The Vacuolar H+-ATPase subunit C is involved in oligogalacturonide (OG) internalization and OG-triggered immunity

In plants, the perception of cell wall fragments initiates signal transduction cascades that activate the immune response. Previous research on early protein dynamics induced by oligogalacturonides (OGs), pectin fragments acting as damage-associated molecular patterns (DAMPs), revealed significant phosphorylation changes in several proteins. Among them, the subunit C of the vacuolar H+-ATPase, known as DE-ETIOLATED 3 (DET3), was selected to elucidate its role in the OG-triggered immune response. The Arabidopsis det3 knockdown mutant exhibited defects in H2O2 accumulation, mitogen-activated protein kinases (MAPKs) activation, and induction of defense marker genes in response to OG treatment.
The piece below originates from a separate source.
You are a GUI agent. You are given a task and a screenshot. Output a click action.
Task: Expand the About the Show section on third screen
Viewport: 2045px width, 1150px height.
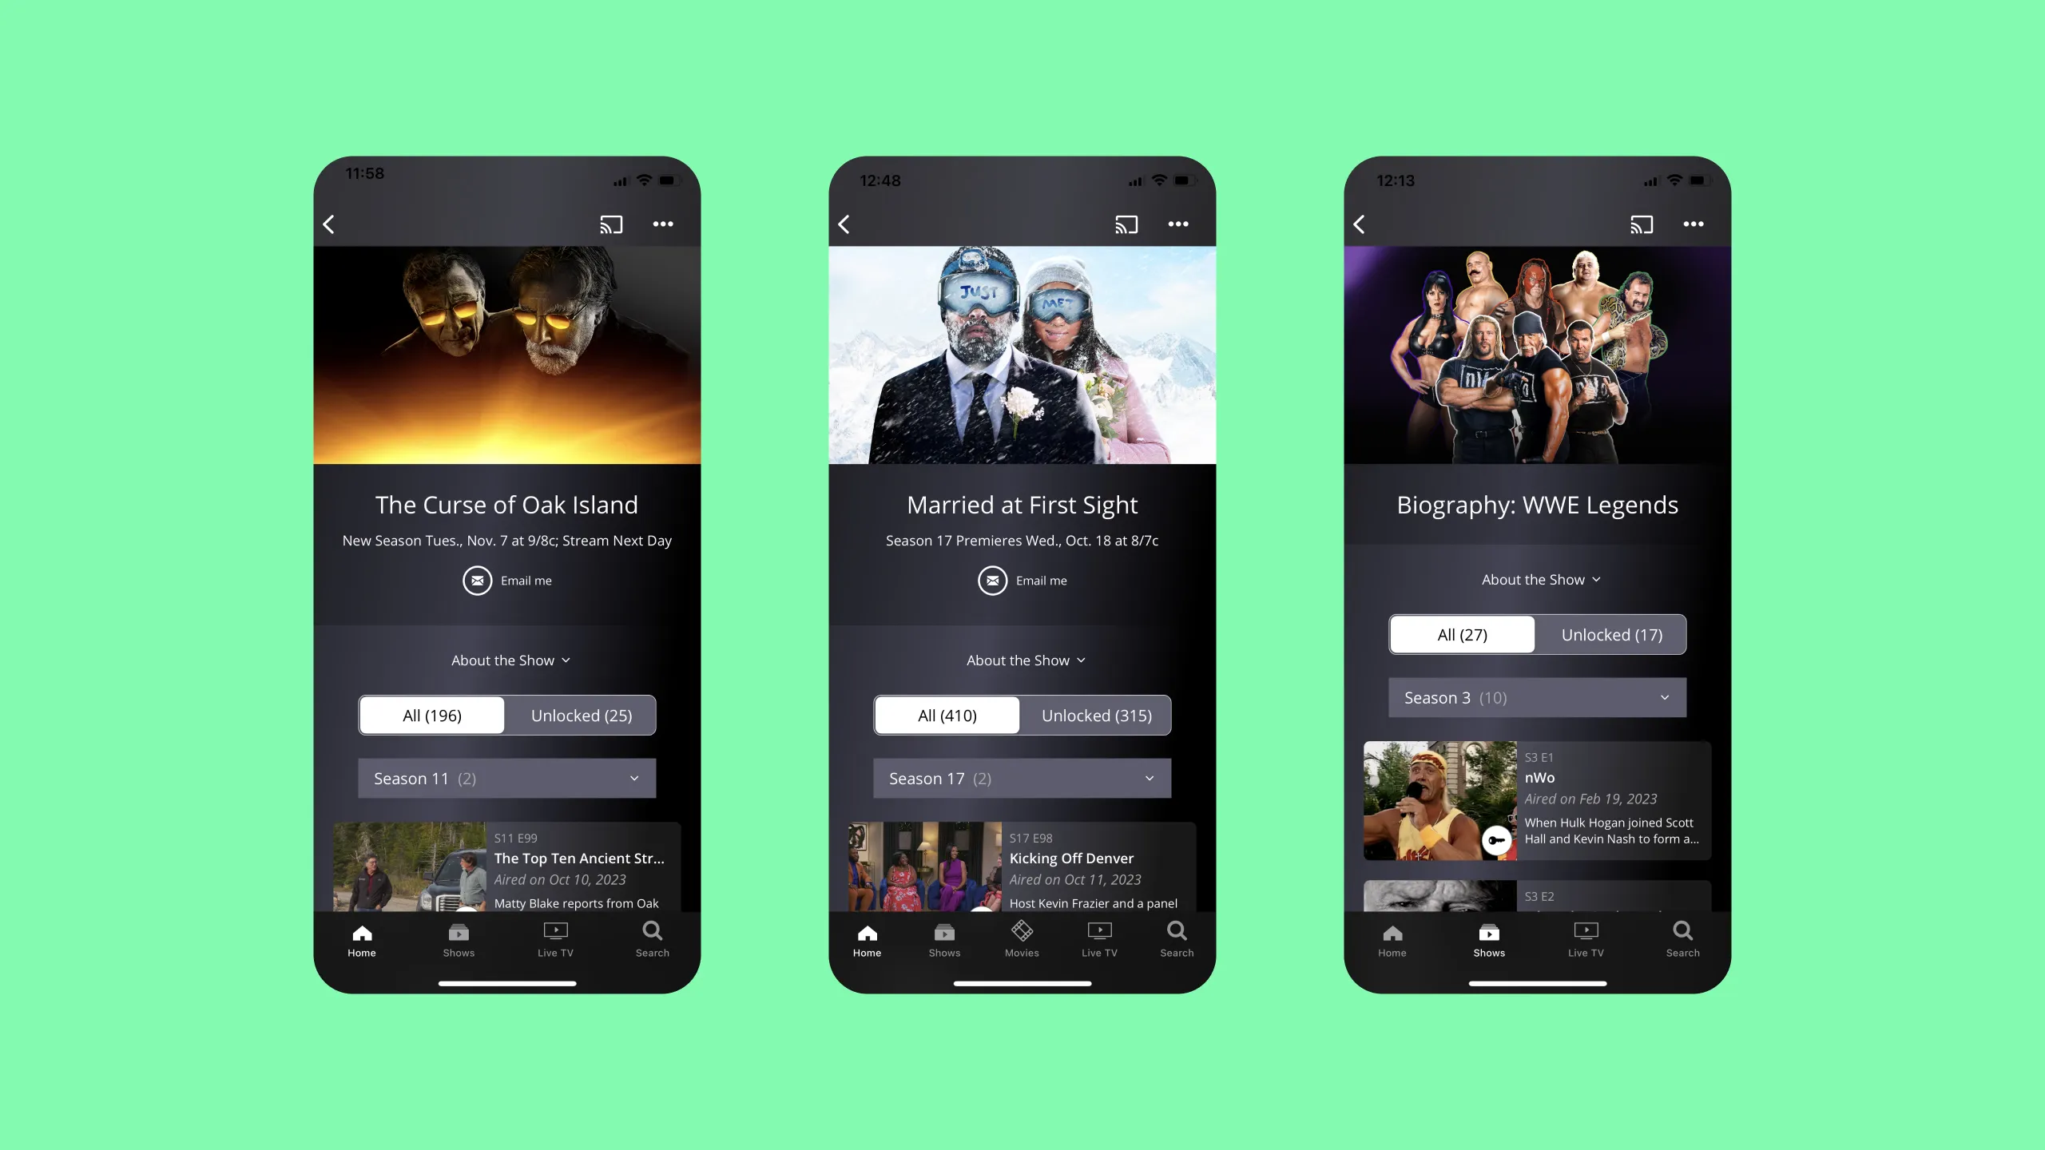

Interestingly, the det3 mutant showed a higher basal resistance to the fungal pathogen Botrytis cinerea that, in turn, was completely reversed by the pre-treatment with OGs. Our results suggest a compromised ability of the det3 mutant to maintain a primed state over time, leading to a weaker defense response when the plant is later exposed to the fungal pathogen. Using fluorescently labelled OGs, we demonstrated that endocytosis of OGs was less efficient in the det3 mutant, implicating DET3 in the internalization process of OGs. This impairment aligns with the observed defect in the priming response in the det3 mutant, underscoring that proper internalization and signaling of OGs are crucial for initiating and maintaining a primed state in plant defense responses.